Short exercise 1
According to the István Pisont profile, how many goals did Pisont score for Beitar Jerusalem in the 1997–98 season?
Short exercise 2
Reproduce the part of the István Pisont profile starting with "István Pisont (born" and going on through "scoring 15 goals.", and switch "season" to "campaign" throughout.

Provided passage
● ● ●
István Pisont (born 16 May 1970) is a Hungarian former international footballer, and manager. He is currently the coach of the Hungarian national U-17 team. He has been interim manager of Budapest Honvéd FC on two occasions.

Career
Pisont started his professional career in the Hungarian League with Budapest Honvéd FC. After a few years spent with the Budapest side, he decided to move on to the Belgium League where he signed for R. Charleroi S.C. in the 1994–95 season. After spending  one season in Belgium, he moved to Israel where he played for Beitar Jerusalem F.C. in the 1995–96 season.

In the 1995–96 season, Pisont decided to join the Israeli team of Beitar Jerusalem where he scored 6 goals in the first season. In the 1996–97 season, he scored 5 goals for Beitar Jerusalem and in the season 1997–98, he improved his performance by scoring 15 goals.

For the 1998–99 season he was offered a place in the Eintracht Frankfurt team.
● ● ●
Available data
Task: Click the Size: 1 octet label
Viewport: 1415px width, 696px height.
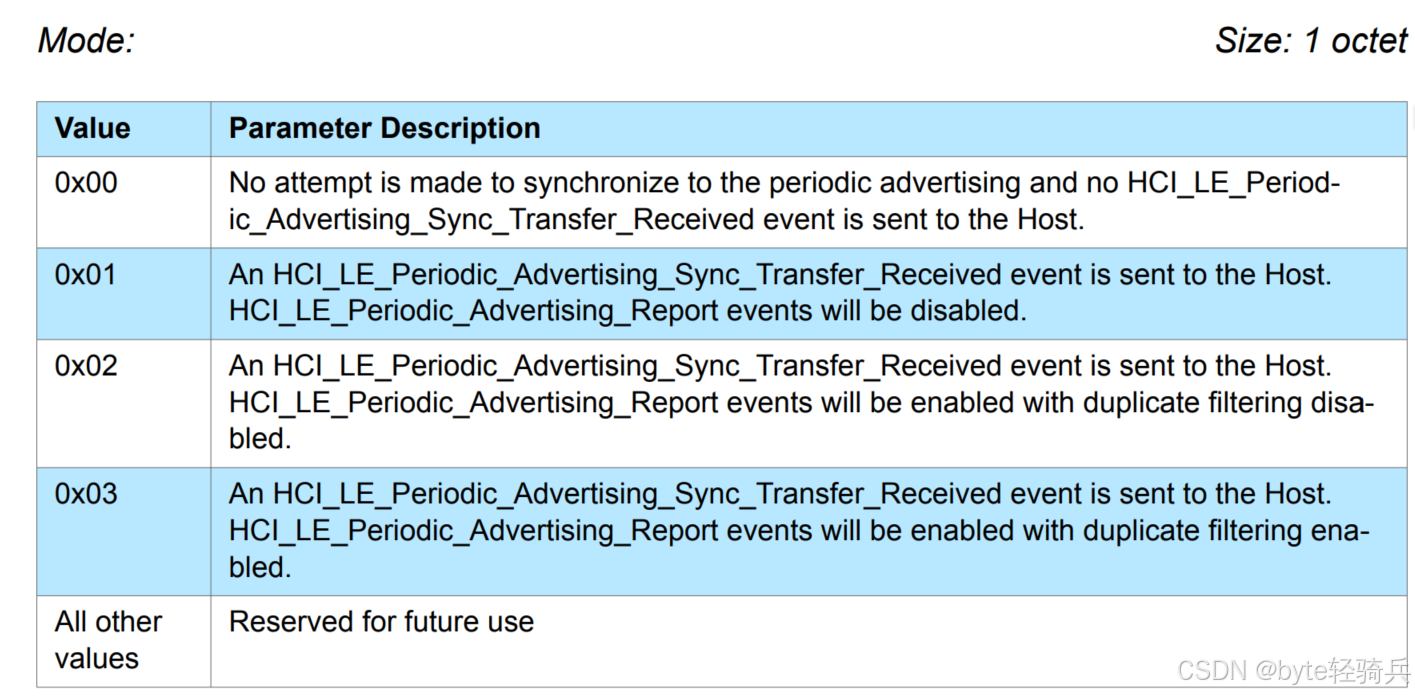Action: [x=1311, y=41]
● ● ●
Task response 1
He scored 15 goals.

Task response 2
István Pisont (born 16 May 1970) is a Hungarian former international footballer, and manager. He is currently the coach of the Hungarian national U-17 team. He has been interim manager of Budapest Honvéd FC on two occasions.

Career
Pisont started his professional career in the Hungarian League with Budapest Honvéd FC. After a few years spent with the Budapest side, he decided to move on to the Belgium League where he signed for R. Charleroi S.C. in the 1994–95 campaign. After spending  one campaign in Belgium, he moved to Israel where he played for Beitar Jerusalem F.C. in the 1995–96 campaign.

In the 1995–96 campaign, Pisont decided to join the Israeli team of Beitar Jerusalem where he scored 6 goals in the first campaign. In the 1996–97 campaign, he scored 5 goals for Beitar Jerusalem and in the campaign 1997–98, he improved his performance by scoring 15 goals.